Старыгин вспомнил вчерашнюю встречу с цыганами, вспомнил странное гадание, которое сегодня удивительным образом подтвердилось. Вспомнил и испуг гадалки, когда она увидела его самого, панику, внезапно охватившую цыган… он хотел было рассказать об этом старику, но что-то его удержало, и вместо этого Дмитрий Алексеевич спросил:
– Как вы об этом узнали? Вы что-то услышали? Я ничего не слышу!
– Конечно, не слышишь, – кивнул старик. – Твой слух занят голосами суеты и беспокойства, шумом повседневных забот и мелких неурядиц. Я же живу спокойно, меня почти ничто не тревожит. Я слушаю только горный ветер и журчание ручьев, которые прекрасны и неизменны, поэтому, когда в этих горах происходит что-то необычное, я слышу это в голосе ветра. Так волк за многие мили слышит шаги оленя, так олень чует волка, бегущего по дальней тропе. Кроме того, я сам – такой же вечный скиталец, как цыгане, поэтому я издалека чувствую их беспокойство…

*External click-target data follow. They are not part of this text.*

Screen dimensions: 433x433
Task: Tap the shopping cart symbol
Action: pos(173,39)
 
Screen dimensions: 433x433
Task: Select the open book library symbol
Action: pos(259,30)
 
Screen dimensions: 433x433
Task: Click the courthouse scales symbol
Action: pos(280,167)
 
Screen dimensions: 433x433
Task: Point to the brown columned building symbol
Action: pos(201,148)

Лоб старика пересекла глубокая морщина, но он снова склонился над книгой и продолжил чтение:
– «Визирь немедленно удалился в сокровищницу, и отсутствовал недолго, и вскоре вернулся к нам. В руках его был драгоценный ларец из панциря черепахи, украшенный перламутром и самоцветами, золотом и жемчугами. Поставив ларец на ковер у ног хана, он коснулся лбом пола и проговорил:
– О, владыка людей и обладатель сокровищ! Если будет на то твоя высокая воля, дай твоему смиренному рабу ключи от ларца и шкатулки со Священной Чашей!
И хан поднялся со своего возвышения, и достал из-под одежды дорогой медальон, висящий на золотой цепочке, и открыл его, и достал оттуда два маленьких ключа. И поцеловал эти ключи, как правоверные целуют святыни, и протянул ключи своему визирю…»
Со Старыгиным творилось что-то непонятное. Слова старика, словно дурманящий напиток, проникали в его мозг, обволакивали его, притупляя внимание, вызывая странное головокружение. Воздух в комнате начал дрожать и колебаться, словно в жаркий день над разогретым асфальтом. Стены хижины медленно пришли в движение, начали менять свою форму и очертания. Старыгин, пытаясь сосредоточиться, вспомнил, что нечто подобное он испытал несколько дней назад, в Малаге, в тот вечер, когда встретил Педро… или ему только привиделась эта встреча?
И запах… запах в хижине старика был такой же, как тогда, в отеле… странный, одуряющий…
Он попытался взять себя в руки, собрать в кулак ускользающее сознание, чтобы дослушать историю, которую читал старик, тем более что она подходила к кульминации и на сцене вот-вот должна была появиться Священная Чаша… какой она окажется? Драгоценным сосудом, усыпанным жемчугом и самоцветами, или скромной глиняной чашкой?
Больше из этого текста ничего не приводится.